The Pleasure Activist

Sex Toy Myths Debunked

In our society, most forms of sexuality are still highly stigmatized. Sexual preferences, needs, and desires are often showered with judgment, shaming, and pathologizing. What makes stigma so insidious is that narratives are constructed in order to justify and make sense of the unexplained discomfort some have around various sexualities. When these narratives are based on little more than fear and anxieties, I call these narratives myths. Sex toy use has not escaped the wrath of this puritanical construct. So this is my way of saying I'm going to go ahead and bust some myths around sex toy use!

Myth 1: Vibrators are for loners & losers

Truth: To put simply, statistically that's inaccurate. According to a 2009 study out of Indiana University by Dr. Herbenick and Dr. Reece (Prevalence and Characteristics of Vibrator Use by Women in the United States), 64 percent of vibrator users are either married or in a relationship, while 25 percent are single.

However, statistics shmatistics. Even if you are single and like to use sex toys, that doesn't make you a loner or say anything about your character at all other than you like to keep things pleasurable and interesting while exploring your own sexuality. Which, by the way, will then also enhance partnered sex. Not that that's the main point.

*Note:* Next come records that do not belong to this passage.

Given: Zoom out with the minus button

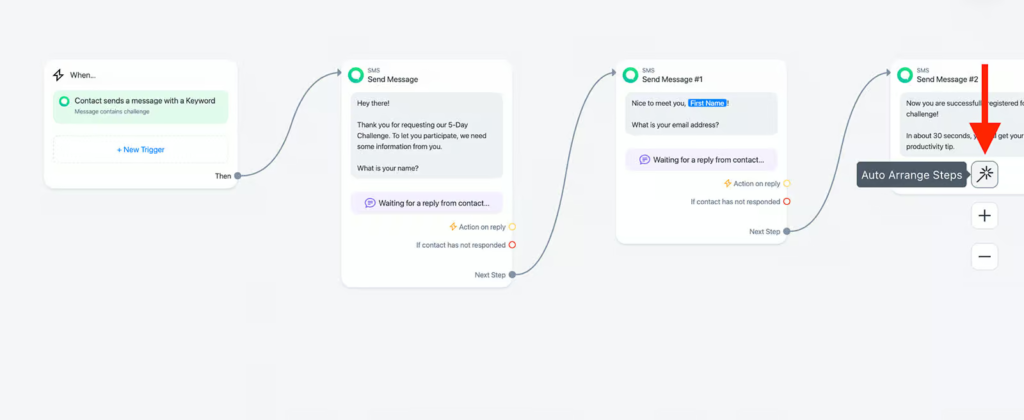Looking at the screenshot, I should pos(985,257).
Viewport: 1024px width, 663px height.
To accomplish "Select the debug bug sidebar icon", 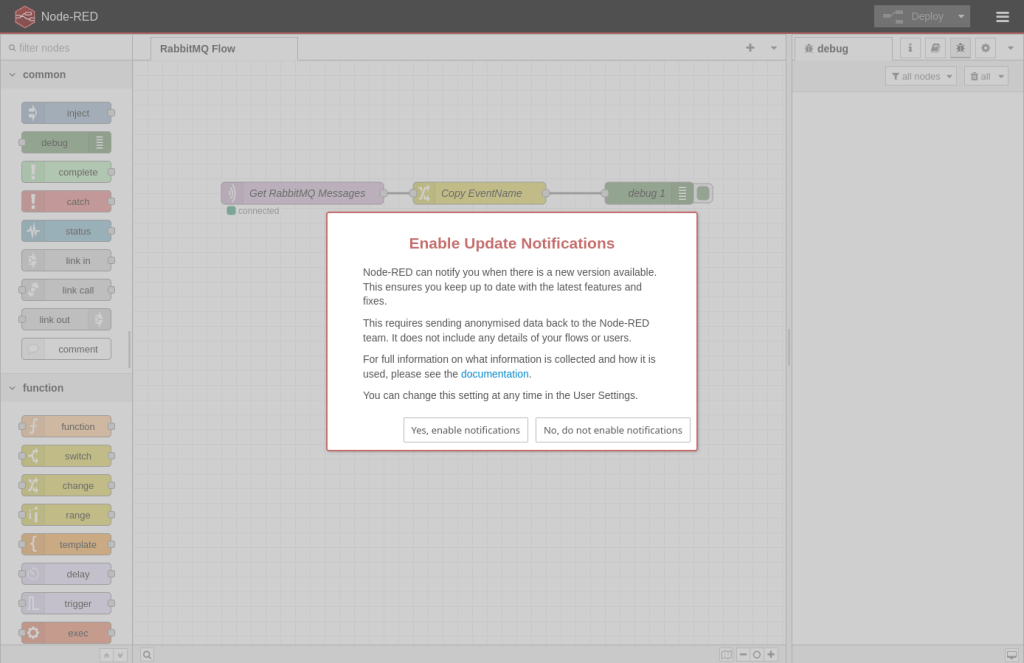I will point(960,48).
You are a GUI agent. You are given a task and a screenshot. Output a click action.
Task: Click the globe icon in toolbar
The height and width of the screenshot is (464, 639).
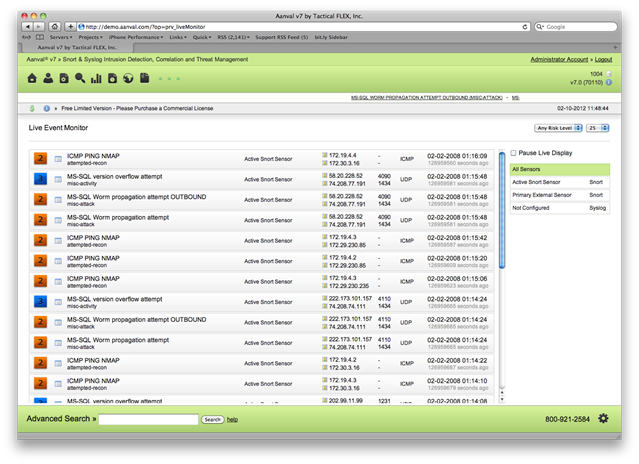coord(127,78)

Myth 2: Sex toys take the place of your partner

Truth: Well, this one is kind've related to myth #1, and one that I like to use an analogy for in order to demonstrate how perspective is easily shifted when you take the element of sexuality out of the equation. Does a Playstation or deck of cards take the place of your friend? No. You can play video games alone or make it a fun two-player game. You can play solitaire or gin rummy or whatever card games kids are playing these days. Frequently, couples stroll into sex shops and one partner begins to look sad with the thought that maybe all these devices are replacements for their own loving touch. If your best friend acted that way at Toys R Us, it would be pretty clear that maybe your friend had some insecurity issues that they need to work out.

Myth 3: Using a sex toy means that there's something wrong with the way your partner makes love to you

Truth: 70 to 80 percent of women require direct clitoral stimulation in order to have an orgasm. While there are some positions and angles that can help facilitate stimulating the clitoris during penetrative sex, more often than not, that alone will not do the trick. You can use your old trusty finger on the clitoris while having PIV (penis in vagina) sex, but for some that may not be quite enough stimulation or may be too much bedroom acrobatics to focus on at the time. Why not make your lives easier so you can spend more time in wild abandon?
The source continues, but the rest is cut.